Get an inspector out there.

Yes, get OSHA involved.

I run large facilities but not medical facilities. Even so some of the HVAC systems that we have are 100% supply and exhaust air for specific reasons.

Most buildings recycle more than 50% of the exhaust air and return it to the building space with a percentage of fresh air in order to save on heating and cooling energy costs.

I would assume that most systems in a hospital are 100% fresh air.

The exhaust plenums and louvres get much dirtier with a 100% exhaust or exhaust/supply system. I would assume that there is a lot of contaminated air being exhausted from a hospital. Unless they are using UV lights or something similar in the plenum which I doubt.

At the moment workers at our facilities are using full ppe when changing filters or working on any exhaust system.

All that grime and dust? A good percentage is human skin!

Stay away from it. I do, even with commercial building exhaust.

I’m the Chief Engineer of a large commercial campus, so we probably do a lot of the same work.

One thing we didn’t predict when we opened up some of the outside air vents on some RTU’s was the Florida humidity. We had 3 straight weeks of rain and temps still in the 80’s and 90’s. Due to the extra outside air and the humidity, we ended up having mold issues in some areas. You’re most likely not dealing with that up there!

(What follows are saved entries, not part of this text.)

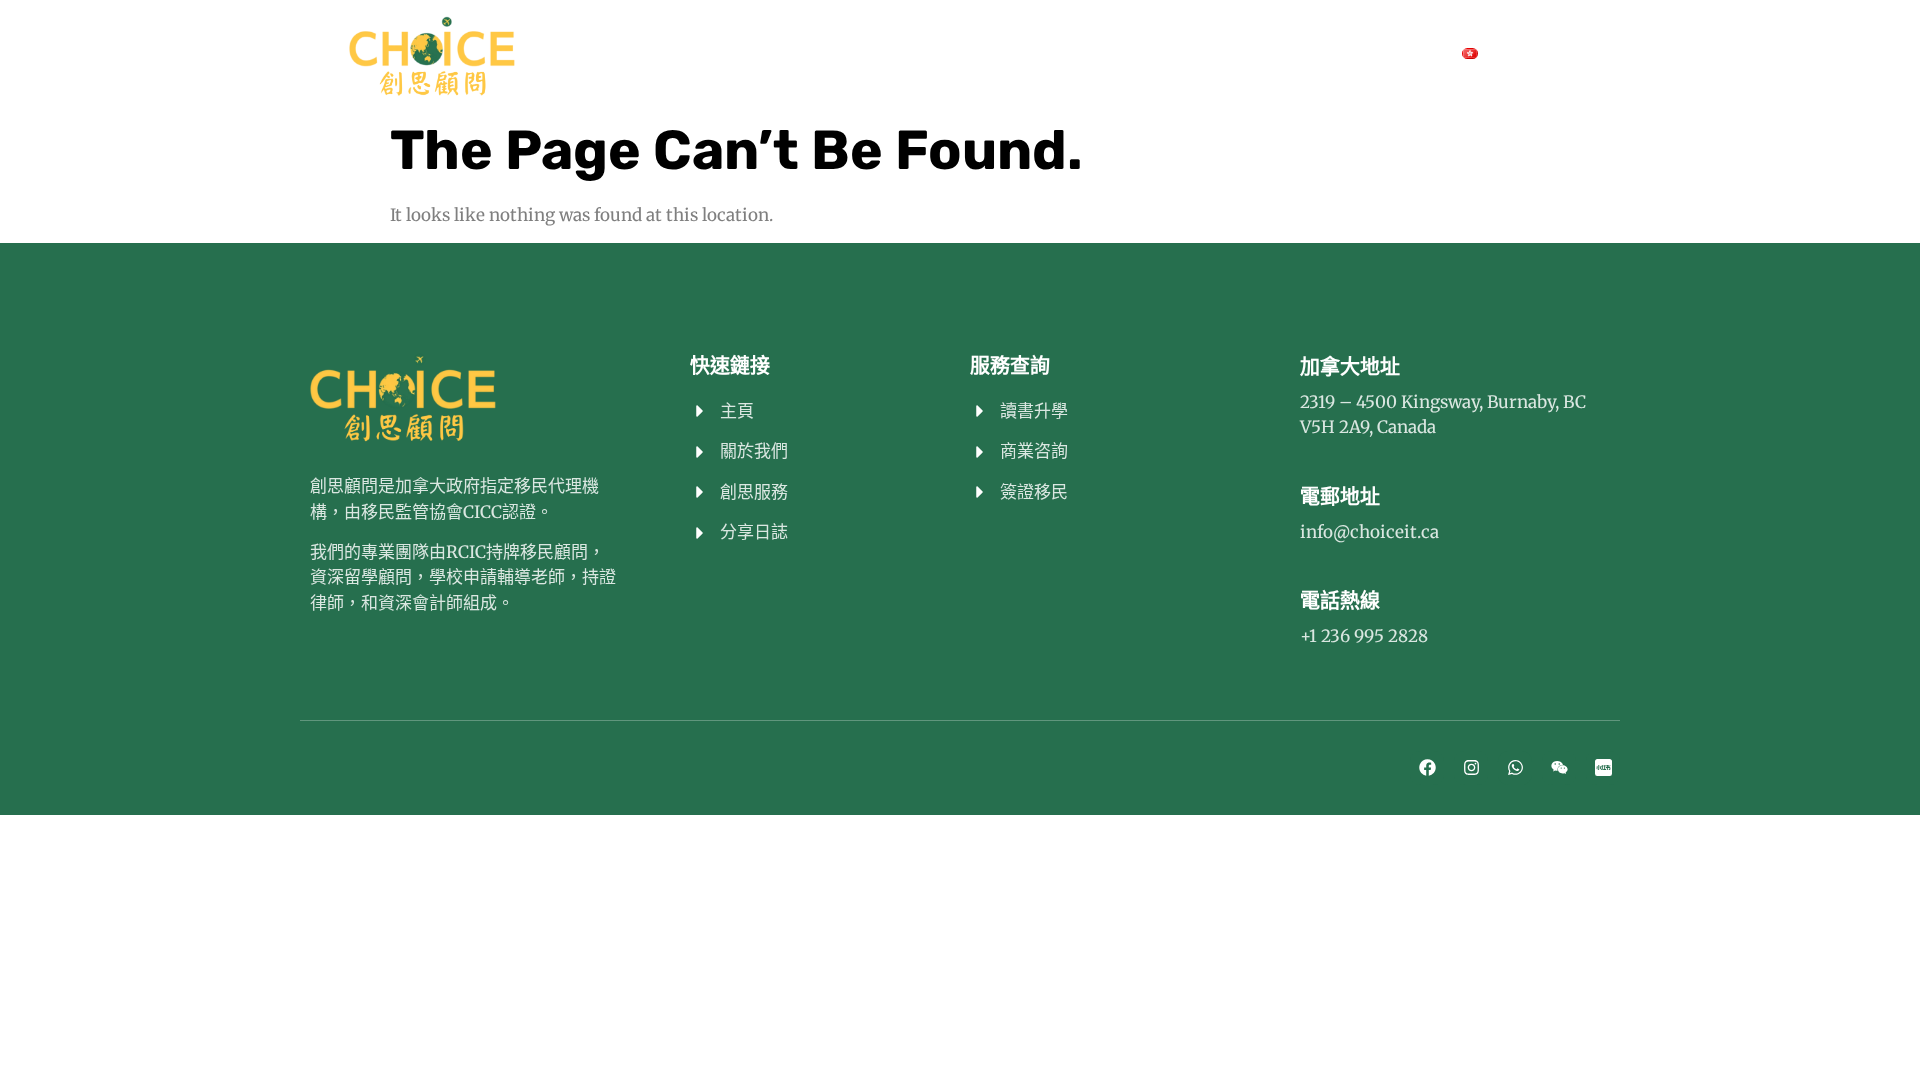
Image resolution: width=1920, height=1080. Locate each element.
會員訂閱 (806, 53)
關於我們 (706, 53)
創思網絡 (1029, 53)
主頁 (622, 53)
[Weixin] (1364, 54)
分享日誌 (1129, 53)
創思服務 (906, 53)
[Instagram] (1286, 54)
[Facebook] (1247, 54)
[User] (1608, 54)
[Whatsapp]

posted on Nov, 23 2020 @ 09:03 AM
honestly i doubt contaminated air is vented directly outside. You cant even do that in a automobile spray booth.

instead, i believe those vents you see are vents for the motors and machinery to dissipate the heat the machines/blowers are making. Just like your vacuum has a motor blowing hot motor air out the bottom yet, the suction and debri is filtered onto a vacuum bag.
most likely the room air is circulated into a minimum of a hepa,( or better,) filter. then exhausted out in a different vent

posted on Nov, 23 2020 @ 09:59 AM
I think youll be ok.

posted on Nov, 24 2020 @ 08:34 AM
a reply to: chr0naut

Doctors said all along that 20 feet was the minimum safe distance indoors to prevent the spread of the virus. 6 feet was an arbitrary workable distance which didn't offer much protection but could be used in a business setting and at least offered some reassurance people were doing something to kepe themselves and others safe. It was the same with masks, they really offer little protection but gave people at least some sense of security.